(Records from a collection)
· · ·

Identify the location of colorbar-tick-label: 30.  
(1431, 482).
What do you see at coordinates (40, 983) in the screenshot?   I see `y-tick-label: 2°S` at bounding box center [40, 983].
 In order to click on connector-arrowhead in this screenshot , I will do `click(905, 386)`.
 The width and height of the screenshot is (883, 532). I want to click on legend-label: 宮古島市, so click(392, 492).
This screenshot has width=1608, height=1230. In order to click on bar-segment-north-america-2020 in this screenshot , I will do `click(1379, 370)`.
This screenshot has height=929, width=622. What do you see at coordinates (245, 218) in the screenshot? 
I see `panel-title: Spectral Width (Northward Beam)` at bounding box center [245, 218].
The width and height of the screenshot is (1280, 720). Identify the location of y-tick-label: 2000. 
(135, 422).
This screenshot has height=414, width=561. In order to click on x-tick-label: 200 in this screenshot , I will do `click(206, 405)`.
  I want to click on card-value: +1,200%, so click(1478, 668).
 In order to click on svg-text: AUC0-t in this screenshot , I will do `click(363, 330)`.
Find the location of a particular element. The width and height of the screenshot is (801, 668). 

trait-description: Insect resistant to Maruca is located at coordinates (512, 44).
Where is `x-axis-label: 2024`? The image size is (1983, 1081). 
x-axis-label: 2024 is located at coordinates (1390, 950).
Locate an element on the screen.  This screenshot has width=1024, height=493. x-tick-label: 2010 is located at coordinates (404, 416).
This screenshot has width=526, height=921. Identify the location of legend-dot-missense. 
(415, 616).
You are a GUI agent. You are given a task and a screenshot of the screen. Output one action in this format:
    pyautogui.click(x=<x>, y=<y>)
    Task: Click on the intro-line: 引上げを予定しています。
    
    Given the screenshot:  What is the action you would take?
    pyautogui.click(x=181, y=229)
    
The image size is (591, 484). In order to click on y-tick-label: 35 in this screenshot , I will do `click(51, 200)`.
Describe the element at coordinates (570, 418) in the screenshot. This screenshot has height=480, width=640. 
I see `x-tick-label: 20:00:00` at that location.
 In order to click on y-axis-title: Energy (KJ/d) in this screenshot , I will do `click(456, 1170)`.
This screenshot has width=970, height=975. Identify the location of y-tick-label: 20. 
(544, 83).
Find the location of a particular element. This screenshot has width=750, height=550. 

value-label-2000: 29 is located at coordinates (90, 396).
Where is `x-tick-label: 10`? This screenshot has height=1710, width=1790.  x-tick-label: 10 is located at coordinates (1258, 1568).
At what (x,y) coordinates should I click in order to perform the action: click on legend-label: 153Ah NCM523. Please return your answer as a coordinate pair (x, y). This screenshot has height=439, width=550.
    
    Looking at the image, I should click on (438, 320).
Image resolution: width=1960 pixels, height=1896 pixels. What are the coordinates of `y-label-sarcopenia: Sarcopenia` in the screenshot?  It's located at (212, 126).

· · ·

■ EXERCISE DETAILS ■
Lay out the lines of the listing as a numbered list, from the line containing "This screenshot has height=414, width=561." through the line containing "value-label-2000: 29 is", with both of those lines included. Skip any blank lines.

■ RESULT OF THE EXERCISE ■
1. This screenshot has height=414, width=561. In order to click on x-tick-label: 200 in this screenshot , I will do `click(206, 405)`.
2.   I want to click on card-value: +1,200%, so click(1478, 668).
3.  In order to click on svg-text: AUC0-t in this screenshot , I will do `click(363, 330)`.
4. Find the location of a particular element. The width and height of the screenshot is (801, 668). 
5. trait-description: Insect resistant to Maruca is located at coordinates (512, 44).
6. Where is `x-axis-label: 2024`? The image size is (1983, 1081). 
7. x-axis-label: 2024 is located at coordinates (1390, 950).
8. Locate an element on the screen.  This screenshot has width=1024, height=493. x-tick-label: 2010 is located at coordinates (404, 416).
9. This screenshot has width=526, height=921. Identify the location of legend-dot-missense. 
10. (415, 616).
11. You are a GUI agent. You are given a task and a screenshot of the screen. Output one action in this format:
12.     pyautogui.click(x=<x>, y=<y>)
13.     Task: Click on the intro-line: 引上げを予定しています。
14.     Given the screenshot:  What is the action you would take?
15.     pyautogui.click(x=181, y=229)
16. The image size is (591, 484). In order to click on y-tick-label: 35 in this screenshot , I will do `click(51, 200)`.
17. Describe the element at coordinates (570, 418) in the screenshot. This screenshot has height=480, width=640. 
18. I see `x-tick-label: 20:00:00` at that location.
19.  In order to click on y-axis-title: Energy (KJ/d) in this screenshot , I will do `click(456, 1170)`.
20. This screenshot has width=970, height=975. Identify the location of y-tick-label: 20. 
21. (544, 83).
22. Find the location of a particular element. This screenshot has width=750, height=550. 
23. value-label-2000: 29 is located at coordinates (90, 396).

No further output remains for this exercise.